Plugin                            P:post       P:pre      R:post       R:pre      T:post       T:pre
----------------------------------------------------------------------------------------------------
LLMGuardPlugin                   0.102ms     0.149ms           —           —           —           —

Testing the metrics/prometheus endpoint of the plugin before merge:

The metric endpoint of the plugin requires that the runtime.py be manually injected into the container image until it is merged into the main build. To test before merge, run make build && make start , and then inject the updated runtime.py from this branch into the pod and then restart the pod: e.g.:

From the project root folder:

podman stop llmguardplugin && \
podman cp mcpgateway/plugins/framework/external/mcp/server/runtime.py llmguardplugin:/opt/app-root/lib/python3.12/site-packages/mcpgateway/plugins/framework/external/mcp/server && \
podman start llmguardplugin

The llmguard plugin will then expose an endpoint /metrics/prometheus.
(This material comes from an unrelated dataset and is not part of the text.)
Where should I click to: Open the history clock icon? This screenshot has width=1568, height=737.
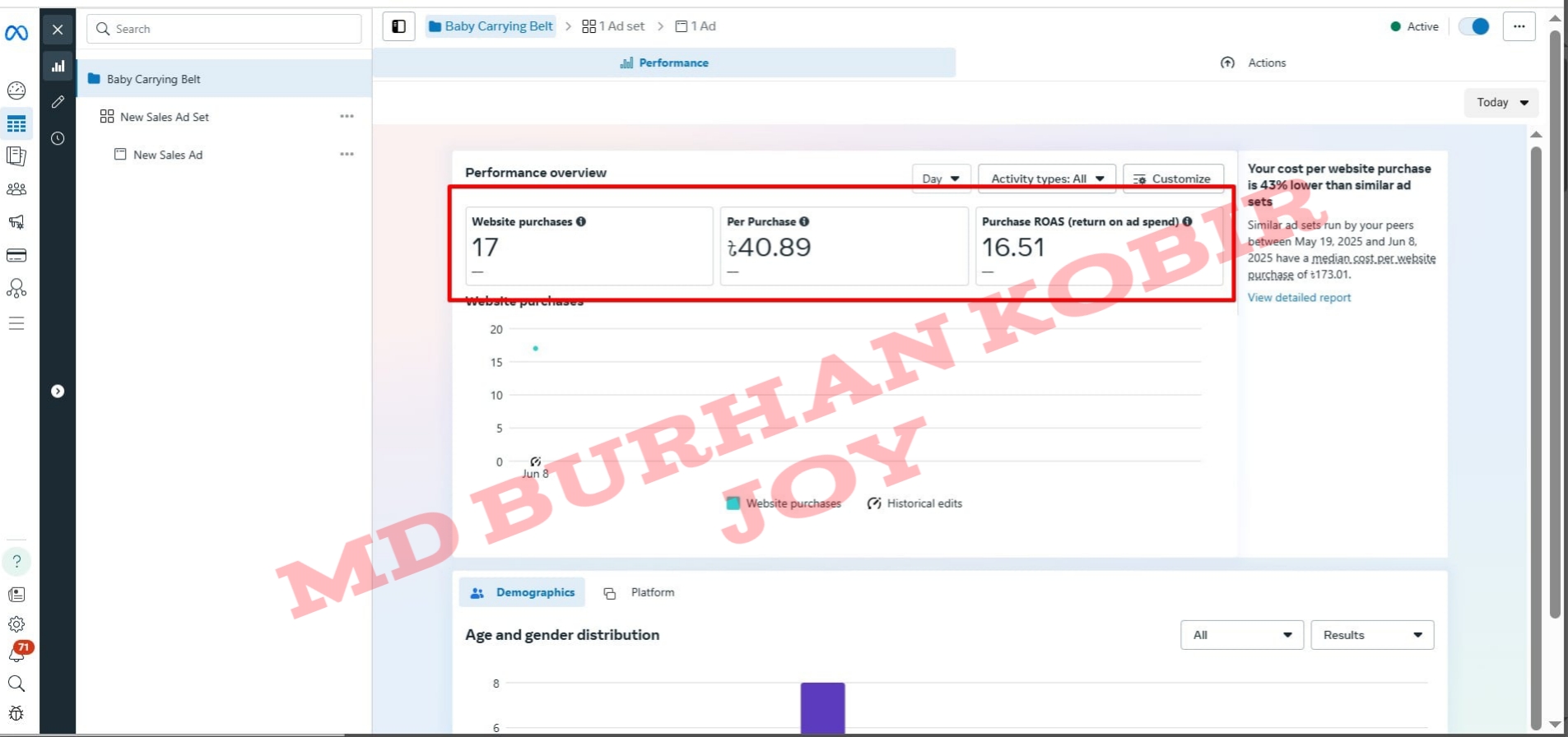(x=58, y=138)
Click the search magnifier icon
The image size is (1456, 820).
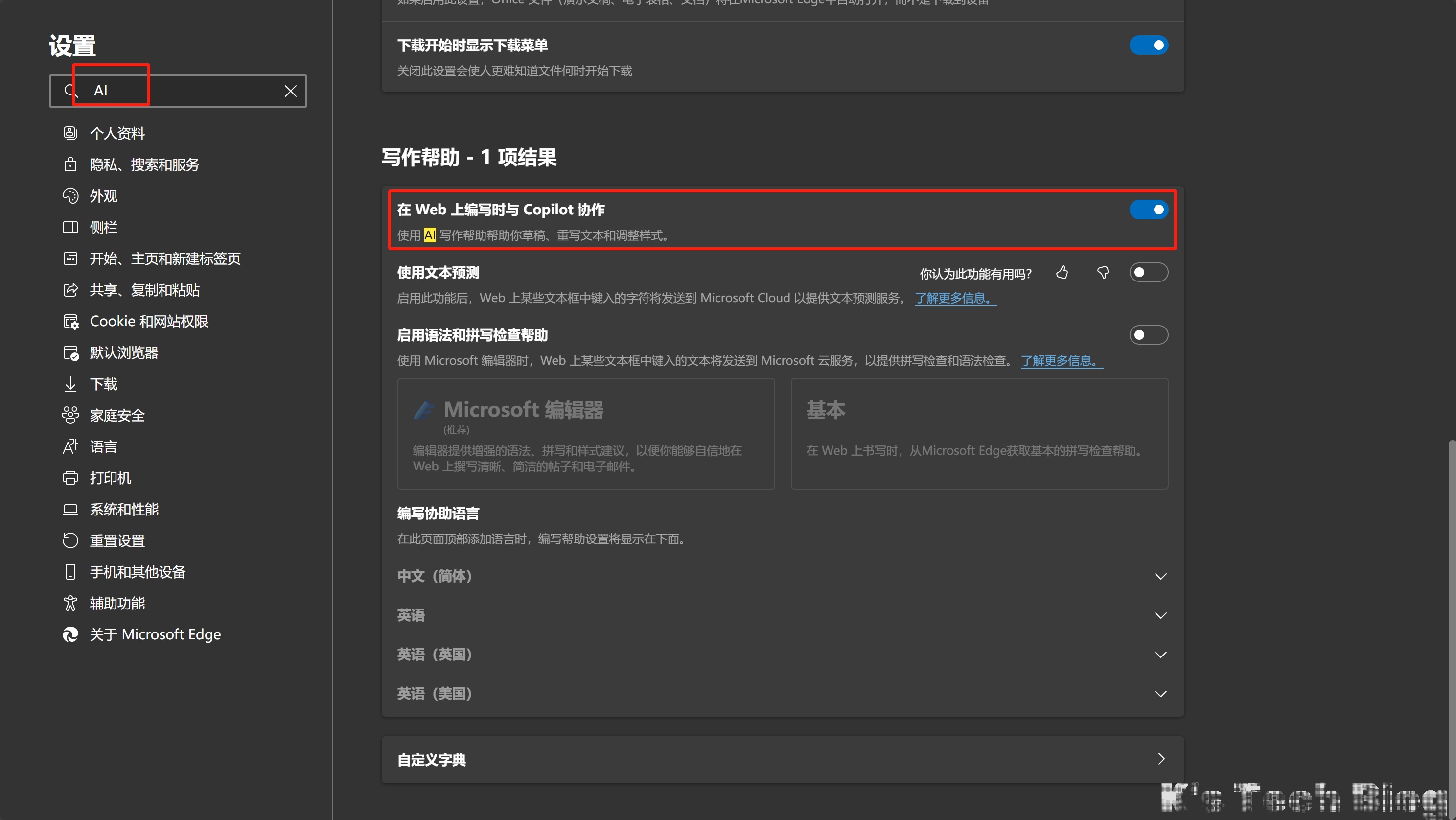click(70, 91)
curl -X GET http://127.0.0.1:8001/metrics/prometheus

To periodically scrape the endpoint with prometheus, create a prometheus.config file. Replace 192.168.1.92 with the ip-address of your local workstation in the example yaml file below:

global:
  scrape_interval: 15s # By default, scrape targets every 15 seconds.

  # Attach these labels to any time series or alerts when communicating with
  # external systems (federation, remote storage, Alertmanager).
  external_labels:
    monitor: 'codelab-monitor'

scrape_configs:
  # The job name is added as a label `job=<job_name>` to any timeseries scraped from this config.
  - job_name: 'prometheus'

    # Override the global default and scrape targets from this job every 5 seconds.
    scrape_interval: 5s
    metrics_path: '/metrics/prometheus'
    static_configs:
      - targets: ['192.168.1.92:8001']
        labels:
          group: 'llmguard'
      - targets: ['192.168.1.92:8000']
        labels:
          group: 'context-forge'

Then start prometheus using that configuration file. e.g:

   podman run --name prometheus -d -p 127.0.0.1:9090:9090 \
-v ./prometheus.yml:/etc/prometheus/prometheus.yml \
-v prometheus-data:/prometheus \
<prometheus_image_id>

Example Grafana dashboard surfacing metrics

crivetimihai · 2026-02-04T00:53:21Z

Thanks for tackling the llm-guard performance issues, @tedhabeck. The benchmark numbers look solid (sub-millisecond hook latency).

Since this is still in draft, a couple of notes for when it's ready:

PR description is minimal — please add a summary of the key changes (async conversion, batch evaluation, etc.)
No tests checked in the checklist — please confirm test coverage

Let us know when this is ready for a full review!